C’est pourquoi, par exemple, en 1650, les partisans de la princesse de Condé, une Frondeuse s’il en est, peuvent s’emparer du port naturel d’Arcachon pour faciliter un débarquement d’une escouade de leurs alliés espagnols. En 1666, des bateaux anglais forcent l’entrée du Bassin, au grand dam des garde-côtes recrutés d’office parmi la population. Ce qui prouve que la troupe ainsi formée ne doit pas montrer beaucoup de zèle militaire. Si bien qu’en 1721, le roi réorganise cette garde en la composant d’une compagnie sûrement plus efficace car forte de deux cents hommes.

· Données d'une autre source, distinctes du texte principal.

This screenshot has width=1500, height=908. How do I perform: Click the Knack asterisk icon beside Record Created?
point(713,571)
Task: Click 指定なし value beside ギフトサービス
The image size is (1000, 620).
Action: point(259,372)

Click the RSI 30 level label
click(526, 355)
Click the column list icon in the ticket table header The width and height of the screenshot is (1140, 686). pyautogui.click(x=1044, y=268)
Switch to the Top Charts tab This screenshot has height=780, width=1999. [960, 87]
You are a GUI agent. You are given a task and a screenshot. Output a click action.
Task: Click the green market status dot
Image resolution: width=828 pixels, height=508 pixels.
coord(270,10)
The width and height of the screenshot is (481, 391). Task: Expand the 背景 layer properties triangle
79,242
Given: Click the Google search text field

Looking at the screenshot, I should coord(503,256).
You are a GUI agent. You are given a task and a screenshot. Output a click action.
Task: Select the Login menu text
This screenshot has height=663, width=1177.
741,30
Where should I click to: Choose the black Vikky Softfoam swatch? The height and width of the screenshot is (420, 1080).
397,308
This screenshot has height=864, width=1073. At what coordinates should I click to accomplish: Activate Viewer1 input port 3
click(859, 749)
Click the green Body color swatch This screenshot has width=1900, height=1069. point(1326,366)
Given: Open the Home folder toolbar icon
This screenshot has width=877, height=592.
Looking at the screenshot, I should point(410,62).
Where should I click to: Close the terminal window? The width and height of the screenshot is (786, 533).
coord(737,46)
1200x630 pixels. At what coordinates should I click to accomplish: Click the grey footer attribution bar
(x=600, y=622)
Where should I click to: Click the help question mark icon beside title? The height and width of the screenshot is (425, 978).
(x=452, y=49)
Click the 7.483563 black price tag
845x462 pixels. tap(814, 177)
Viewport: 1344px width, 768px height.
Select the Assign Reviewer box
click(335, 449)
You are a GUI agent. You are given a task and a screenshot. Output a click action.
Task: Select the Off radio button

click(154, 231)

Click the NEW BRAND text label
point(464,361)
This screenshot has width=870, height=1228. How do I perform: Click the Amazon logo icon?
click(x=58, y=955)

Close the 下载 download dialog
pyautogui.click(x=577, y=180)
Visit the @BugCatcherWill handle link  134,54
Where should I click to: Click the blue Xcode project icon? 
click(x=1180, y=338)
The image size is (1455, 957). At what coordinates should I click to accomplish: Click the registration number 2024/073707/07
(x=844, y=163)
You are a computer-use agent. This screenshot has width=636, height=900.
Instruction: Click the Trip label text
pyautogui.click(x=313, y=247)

Il est vrai que la menace anglaise n’est pas un leurre, exacerbée qu’elle est alors par la politique coloniale menée par la Grande Bretagne qui s’attaque aux terres françaises d’outre-mer, mal défendues.
Cette menace se précise lorsqu’éclate en 1756, la guerre franco-britannique qui durera sept ans. En 1758, six compagnies de cinquante dragons à cheval patrouillent alors pour décourager toute tentative de débarquement. Puis éclate la guerre d’indépendance des futurs États-Unis d’Amérique où la France espère bien prendre sa revanche sur la “perfide Albion”. Ce qui explique qu’en 1778, le 15 décembre exactement, une ordonnance royale installe cent cinquante canonniers garde-côtes au fort Quentin, au sud du Moulleau. Cela après que des corsaires anglais eurent coulé vingt-trois bateaux boïates.
Puis, la guerre d’Amérique cessant, le fortin du Moulleau est mis en sommeil. Mais en 1792, l’Anglais honni s’inquiétant vivement de la destitution de Louis XVI, on multiplie les vigies côtières et l’on construit le fortin de la Roquette, à l’entrée sud du Bassin. Quinze volontaires enthousiastes y serviront dix canons, tandis qu’en 1793, les effectifs de surveillance passeront à deux cents hommes. Et voilà que le 5 mai de cette année-là, l’un des guetteurs signale qu’une armada arrive du large et qu’elle doit faire déferler sur les dunes au moins quarante mille Anglais ! Ce n’est qu’une fausse mais chaude alerte. Il y en aura d’autres mais le dispositif de défense s’avère si efficace que les vaisseaux royaux britanniques ne viennent plus rôder à proximité du Bassin. En 1803, il n’y a donc plus que là que vingt artilleurs. Fatale erreur !
Le 4 janvier 1807, cent dix marins Britanniques, à la suite d’une méprise, peuvent s’approcher de la côte et incendient le fort de la Roquette. La batterie sud, avec ses sept canons, connaît le même sort malheureux, le même jour. En hâte, on restaure le fortin et on installe quatre autres batteries. Les précautions ne sont pas inutiles puisque les quatorze canons du Moulleau, servis par trente-trois hommes, sauveront plusieurs navires pourchassés par des croiseurs anglais, narguant les Testuts jusque devant leurs côtes.
Mais le cœur patriotique n’y est plus. Les hommes refusent de prendre leurs tours de garde et, dès 1800, les désertions de conscrits se multiplient devant les exigences militaires napoléoniennes. Les deux tiers des appelés prennent ici le maquis. Il faut les comprendre : leur frontière à défendre, c’est cette côte de sable et de dunes et pas du tout les lointaines limites d’un empire qui voulait s’étendre jusqu’aux glaces de Sibérie … Résultat de ces ambitions démesurées : le 14 mars 1814, La Teste est prise par les Anglais et un navire testerin se saborde devant Moulleau. Avec lui, sombre aussi une glorieuse époque.